Patreon is an interesting site because it gives readers and viewers the option of supporting the creative person involved - but you don't have to. I'll still be putting up short comments and photos for free. All the stuff I have been putting onto social media will just migrate to Patreon and still be free. And that leads me on to another commitment I am trying to make: that I will paint more often. Until the end of August this year I had failed abjectly to paint even one picture. Which means I am growing determined to take at least a half day per week to try to paint. It's not easy, because I prefer to paint in daylight, and I have to do it only once I have walked the dogs, but since I tend to work through to midnight on edits and writing, it should be feasible. The real problem is the age-old one of trying to stop feeling guilty. That comes from being self-employed. Taking time off from the main money-earner to do something else is very guilt-inspiring. It feels terrible. However, the paintings, when converted into cards, could generate much-needed income, so I have to try to convince myself that, just because it's damn good fun, doesn't mean it's not another form of work!

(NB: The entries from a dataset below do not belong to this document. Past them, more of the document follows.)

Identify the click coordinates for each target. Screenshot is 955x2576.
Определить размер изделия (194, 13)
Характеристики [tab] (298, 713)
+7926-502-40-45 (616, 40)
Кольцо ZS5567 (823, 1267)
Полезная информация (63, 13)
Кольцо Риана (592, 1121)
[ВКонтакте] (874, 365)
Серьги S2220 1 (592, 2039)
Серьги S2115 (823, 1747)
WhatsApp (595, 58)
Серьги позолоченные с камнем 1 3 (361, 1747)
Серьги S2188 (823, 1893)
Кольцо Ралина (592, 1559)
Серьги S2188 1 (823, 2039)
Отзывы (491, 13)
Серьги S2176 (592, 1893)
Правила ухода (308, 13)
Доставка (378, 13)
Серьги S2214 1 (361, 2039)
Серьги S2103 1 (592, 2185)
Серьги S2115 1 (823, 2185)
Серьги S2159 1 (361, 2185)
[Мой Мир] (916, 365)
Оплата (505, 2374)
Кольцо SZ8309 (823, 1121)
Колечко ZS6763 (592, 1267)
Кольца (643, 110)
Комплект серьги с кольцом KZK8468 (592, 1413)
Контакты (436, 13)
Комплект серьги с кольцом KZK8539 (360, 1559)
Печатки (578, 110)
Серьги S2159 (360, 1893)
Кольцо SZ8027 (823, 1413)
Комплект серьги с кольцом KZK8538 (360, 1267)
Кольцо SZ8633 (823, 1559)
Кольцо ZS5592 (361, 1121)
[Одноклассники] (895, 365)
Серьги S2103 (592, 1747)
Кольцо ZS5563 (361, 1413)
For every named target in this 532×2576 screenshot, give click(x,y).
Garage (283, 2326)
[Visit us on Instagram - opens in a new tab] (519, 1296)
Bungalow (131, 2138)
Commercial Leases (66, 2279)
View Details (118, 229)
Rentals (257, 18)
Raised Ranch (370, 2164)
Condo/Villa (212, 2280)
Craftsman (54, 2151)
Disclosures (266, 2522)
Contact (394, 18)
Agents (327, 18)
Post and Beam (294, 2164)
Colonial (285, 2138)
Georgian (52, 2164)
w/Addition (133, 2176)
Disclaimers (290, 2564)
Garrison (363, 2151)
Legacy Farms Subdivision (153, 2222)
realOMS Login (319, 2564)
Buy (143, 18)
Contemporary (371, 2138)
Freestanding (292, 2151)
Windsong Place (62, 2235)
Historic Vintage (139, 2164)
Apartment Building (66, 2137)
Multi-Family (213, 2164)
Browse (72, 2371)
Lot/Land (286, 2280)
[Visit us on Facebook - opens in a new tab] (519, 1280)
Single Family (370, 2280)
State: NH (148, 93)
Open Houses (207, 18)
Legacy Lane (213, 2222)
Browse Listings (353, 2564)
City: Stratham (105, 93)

I have, at last, managed to complete one painting now.
Interestingly Okehampton has recently opened a new bookshop, for which I wish all the luck in the world. It's called Dogberry and Finch, and has a great location in the town. Opening bookshops is always very difficult, but this one has an interesting approach, mixing words and pictures, with several paintings on sale from local artists - so if I do manage a number of paintings, perhaps I can sell cards and pictures there too!
And now, as I look out at the street, I see that the summer has gone. The sky is grey, the roadway is soaked, the windows are spattered with raindrops. It seems peculiar in the extreme to sit here and realise that the summer was spent sitting in here with a computer.
Although there were breaks, of course. I was off out with Tinners' Morris, dancing at the Royal Cornwall Show, in the worst, most miserable rain-swept conditions we've ever experienced. Never before have we had to have people brushing the rain from the stage while we performed so that dancers didn't slip over. We danced at Sidmouth Folk Festival, at the Okehampton Show, at various pubs in Exeter and all over Dartmoor. I'm very proud to be a member of Tinners', which is a great group of friends - who manage, generally, to keep me more or less sane!
And that, for now, is it, I think. The next time I write a newsletter, it will be in the run up to Christmas. Hopefully by then I'll know what the next Jack Blackjack/Blood Mary Tudor story will be about, and may even have a title for you! Rebellion's Message should also be published in mass market paperback, and with luck will find its way to a bookshop near you. Hopefully I'll have news on the latest book as well, since it should be finished and will have done the rounds of a few publishers by then.
So, for now, I hope you have a wonderful autumn and look forward to speaking to you soon!